La meto en mi boca saludando la muerte. Todos cerramos los ojos. El hambre se va y afuera sólo hay nieve y la nieve es rojiza y la ciudad se derrumba y soy grande pues mis hijos no sufren la derrota de nuestra patria. Vaterland, la tierra les ha enseñado a morir como su padre y como su madre. Mueren, mueren con sus miradas de odio, pero resucitarán, ¡sí! ¡Resucitarán! Sterben…um zu leben!4.
* * *
Notas
2 Estos niños deben aprender a morir.
3 Fragmento de la Segunda Sinfonía de Gustav Mahler: ¡Resucitarás, si resucitarás, polvo mío, tras breve descanso!
4 Fragmento de la Segunda Sinfonía de Gustav Mahler: ¡Morir… para vivir!
LABERINTO 2
Era increíble que existiera un mundo distinto al mundo que habitaba, que el tiempo y el espacio no se suspendieran cuando se entregaba al sueño y que no hubiese ningún puente entre sus pensamientos y su realidad, como no fuera la consciencia de su insignificancia y de su angustia.
Le sudaba la frente y la visión se le nublaba. Ataques de ansiedad: sempiternos pero momentáneos. Se preguntaba cómo sería tener los ojos claros. Eran más sensibles a la luz y él no podía evitar pensar que los colores serían más brillantes a través de unos ojos más dóciles.

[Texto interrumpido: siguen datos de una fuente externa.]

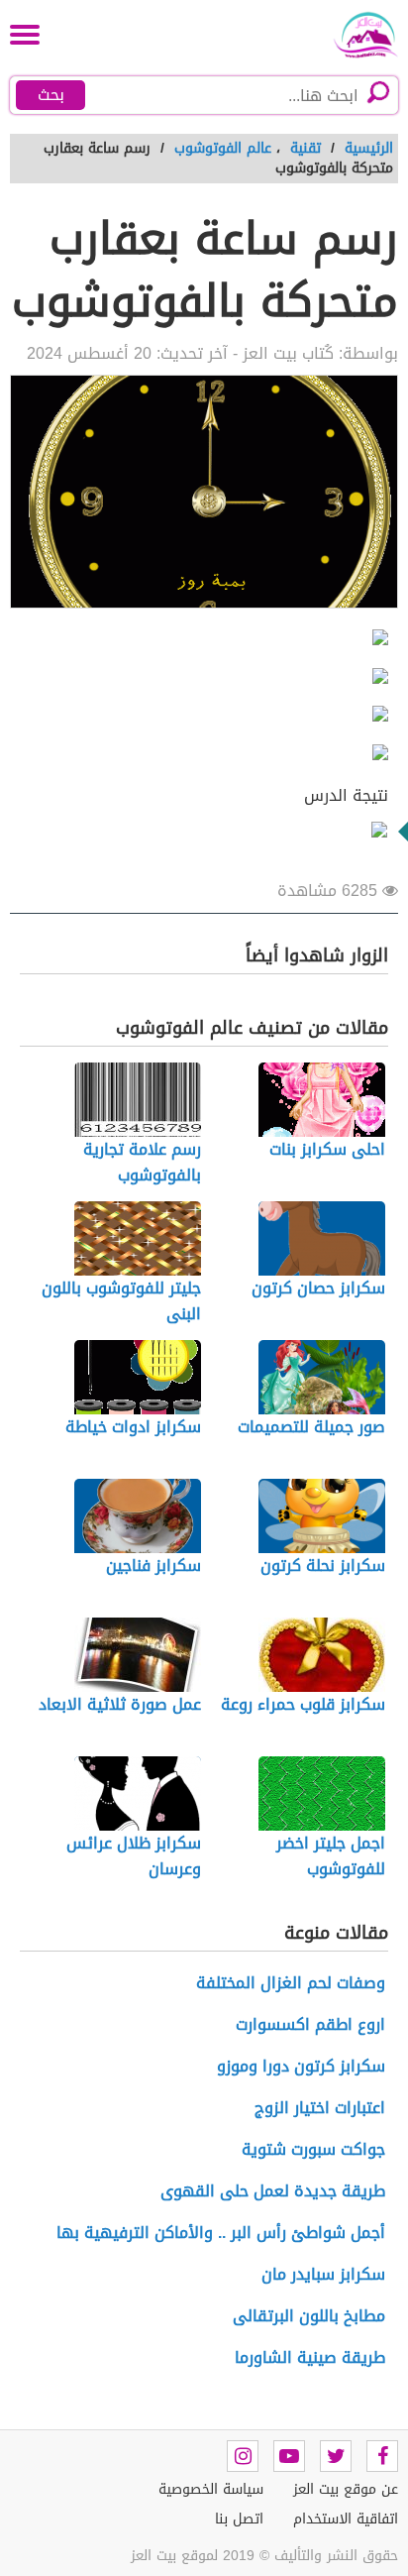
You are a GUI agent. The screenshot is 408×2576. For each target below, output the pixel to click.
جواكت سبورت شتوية (313, 2149)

Se reía a veces porque esos mismos ojos dóciles concentraban una mirada de espanto continuo. Imaginaba cómo olería una mujer de ojos oscuros. Sumergíase —como en los tiempos antiguos— en su propia consciencia e intentaba enseñarse el arte de la armonía de los aromas. La armonía musical era imposible, ya estaba cansado y viejo, pero los aromas le resultaban más vivos con los años, como si pudiese percibirlos con unos ojos claros.
Tenía una fijación por las manos magulladas. Le recordaban a su abuela, esclavizada a los hijos numerosos, y él sentía placer en los sufrimientos cotidianos y ajenos. Sin tomar consciencia de ello, se acercaba a las mujeres de manos frágiles y ojos claros —que aún en la niñez le resultaban inverosímiles— y se quedaba mirándolas, anhelando el olor y el contacto aunque fuera involuntario. Nunca sucedía. Se figuraba que se debía a la capacidad de aquellas mujeres de entrever la luz que se les escapaba a los seres de ojos oscuros, esa habilidad que les permitía mirar a través de las fachadas de los otros. Ellas, por tanto, sabían de inmediato sobre la naturaleza de su fijación, sobre su acercamiento, sobre sus intenciones y, para él, saberse conocido era saberse dominado.
¿Cómo puede un hombre romper las cadenas que no puede ver, a causa de la luz que no penetra en sus pupilas oscuras? Ninguna historia antigua era since-ra, ninguna narraba el método a través del cual los mortales se hacían merecedores de los mitos en sus nombres. Era únicamente literatura: sempiterna, pero momentánea.